As myopia becomes increasingly prevalent globally, researchers at the School of Optometry have developed a new solution for myopia control in children, following almost a decade of research that has led to the development of internationally award-winning contact lens and spectacle lens that can slow or even halt myopia progression.
It is estimated that more than 2.5 billion people, around a third of the world’s population, will be affected by short-sightedness by 2020. The prevalence in Hong Kong’s is even more alarming. Around 40% of Hong Kong schoolchildren have myopia and the condition accelerates in adolescence, so almost 80% of students require glasses or contact lenses to correct their vision by the time they reach university. In view of this, the research team led by Prof. To Chi-ho and Prof. Carly Lam from the School of Optometry drew on evidence from animal research into the growth of the human eye to design novel defocused lenses.
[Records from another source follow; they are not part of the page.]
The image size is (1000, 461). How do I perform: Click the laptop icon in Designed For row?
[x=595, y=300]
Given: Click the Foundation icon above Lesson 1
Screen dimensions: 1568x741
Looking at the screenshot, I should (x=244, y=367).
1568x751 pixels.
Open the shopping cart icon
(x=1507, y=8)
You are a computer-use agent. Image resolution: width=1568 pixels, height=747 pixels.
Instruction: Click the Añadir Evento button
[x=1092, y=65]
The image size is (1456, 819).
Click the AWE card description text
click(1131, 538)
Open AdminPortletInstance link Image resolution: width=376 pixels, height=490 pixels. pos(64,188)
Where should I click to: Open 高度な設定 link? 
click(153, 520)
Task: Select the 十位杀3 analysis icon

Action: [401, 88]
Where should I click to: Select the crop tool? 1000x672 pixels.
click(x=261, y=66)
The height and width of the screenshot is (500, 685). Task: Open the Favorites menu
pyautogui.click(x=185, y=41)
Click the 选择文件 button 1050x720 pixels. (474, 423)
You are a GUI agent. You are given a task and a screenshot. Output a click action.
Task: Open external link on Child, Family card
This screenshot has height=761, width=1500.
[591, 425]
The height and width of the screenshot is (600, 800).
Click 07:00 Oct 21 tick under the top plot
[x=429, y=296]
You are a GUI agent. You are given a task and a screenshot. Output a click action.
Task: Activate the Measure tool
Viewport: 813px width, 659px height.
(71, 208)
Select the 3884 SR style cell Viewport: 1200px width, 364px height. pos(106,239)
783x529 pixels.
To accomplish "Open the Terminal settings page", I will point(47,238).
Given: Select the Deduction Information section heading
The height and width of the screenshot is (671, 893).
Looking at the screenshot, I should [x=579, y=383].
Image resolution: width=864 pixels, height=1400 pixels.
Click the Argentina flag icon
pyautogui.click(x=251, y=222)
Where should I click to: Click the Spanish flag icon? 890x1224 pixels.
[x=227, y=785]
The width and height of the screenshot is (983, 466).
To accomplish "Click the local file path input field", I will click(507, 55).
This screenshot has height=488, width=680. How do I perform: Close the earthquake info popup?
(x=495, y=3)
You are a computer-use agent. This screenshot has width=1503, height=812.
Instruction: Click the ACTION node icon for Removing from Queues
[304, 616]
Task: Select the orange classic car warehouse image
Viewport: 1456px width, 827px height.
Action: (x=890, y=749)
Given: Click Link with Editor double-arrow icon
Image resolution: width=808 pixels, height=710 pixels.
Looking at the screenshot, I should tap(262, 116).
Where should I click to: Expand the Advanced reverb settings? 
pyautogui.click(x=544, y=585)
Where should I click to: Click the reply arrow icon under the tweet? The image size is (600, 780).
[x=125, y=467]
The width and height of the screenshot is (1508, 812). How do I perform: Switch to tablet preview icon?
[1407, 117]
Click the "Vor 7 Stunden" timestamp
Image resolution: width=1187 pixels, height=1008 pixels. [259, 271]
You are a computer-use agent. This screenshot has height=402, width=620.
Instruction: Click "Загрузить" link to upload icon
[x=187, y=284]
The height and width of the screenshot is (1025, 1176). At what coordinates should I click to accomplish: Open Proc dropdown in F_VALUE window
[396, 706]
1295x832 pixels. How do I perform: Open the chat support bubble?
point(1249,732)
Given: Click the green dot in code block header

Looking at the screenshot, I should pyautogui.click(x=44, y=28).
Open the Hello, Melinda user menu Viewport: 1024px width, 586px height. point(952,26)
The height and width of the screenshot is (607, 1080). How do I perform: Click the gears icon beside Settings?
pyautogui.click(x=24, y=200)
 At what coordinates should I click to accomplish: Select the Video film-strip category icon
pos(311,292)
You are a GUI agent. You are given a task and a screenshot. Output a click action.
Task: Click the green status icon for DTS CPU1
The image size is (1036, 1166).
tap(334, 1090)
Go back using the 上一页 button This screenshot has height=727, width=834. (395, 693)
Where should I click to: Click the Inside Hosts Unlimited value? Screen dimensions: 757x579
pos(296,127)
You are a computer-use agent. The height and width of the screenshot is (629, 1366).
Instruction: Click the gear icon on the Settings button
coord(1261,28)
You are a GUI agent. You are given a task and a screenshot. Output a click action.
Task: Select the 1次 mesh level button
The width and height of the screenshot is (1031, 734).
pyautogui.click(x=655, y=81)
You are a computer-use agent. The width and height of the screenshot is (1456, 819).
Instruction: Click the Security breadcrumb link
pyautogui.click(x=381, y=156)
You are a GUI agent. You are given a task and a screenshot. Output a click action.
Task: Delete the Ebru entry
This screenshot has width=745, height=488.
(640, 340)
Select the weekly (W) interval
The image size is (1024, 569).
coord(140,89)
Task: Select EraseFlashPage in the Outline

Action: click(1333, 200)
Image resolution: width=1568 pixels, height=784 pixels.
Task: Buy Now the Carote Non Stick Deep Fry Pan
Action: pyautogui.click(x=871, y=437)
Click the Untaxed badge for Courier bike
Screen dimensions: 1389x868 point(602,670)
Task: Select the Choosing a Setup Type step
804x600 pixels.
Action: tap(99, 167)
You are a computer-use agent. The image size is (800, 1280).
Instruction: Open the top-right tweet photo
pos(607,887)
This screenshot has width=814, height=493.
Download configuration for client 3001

Myopia occurs when the eyeball is too long relative to the focusing power of the cornea and lens of the eye. Light focuses in front of the retina rather than on it, making distant objects appear blurry. Making use of the natural homeostatic mechanism known as “emmetropisation”, researchers have developed the Defocus Incorporated Soft Contact (DISC) lens and Defocus Incorporated Multiple Segments (DIMS) spectacle lens. The lenses correct impaired vision by projecting a blurred, defocused image in front of the retina, while at the same time through the process of “emmetropisation” producing a clear image on the retina. This “myopic defocus” technology can slow down myopia progression through controlling excessive growth of eyeball.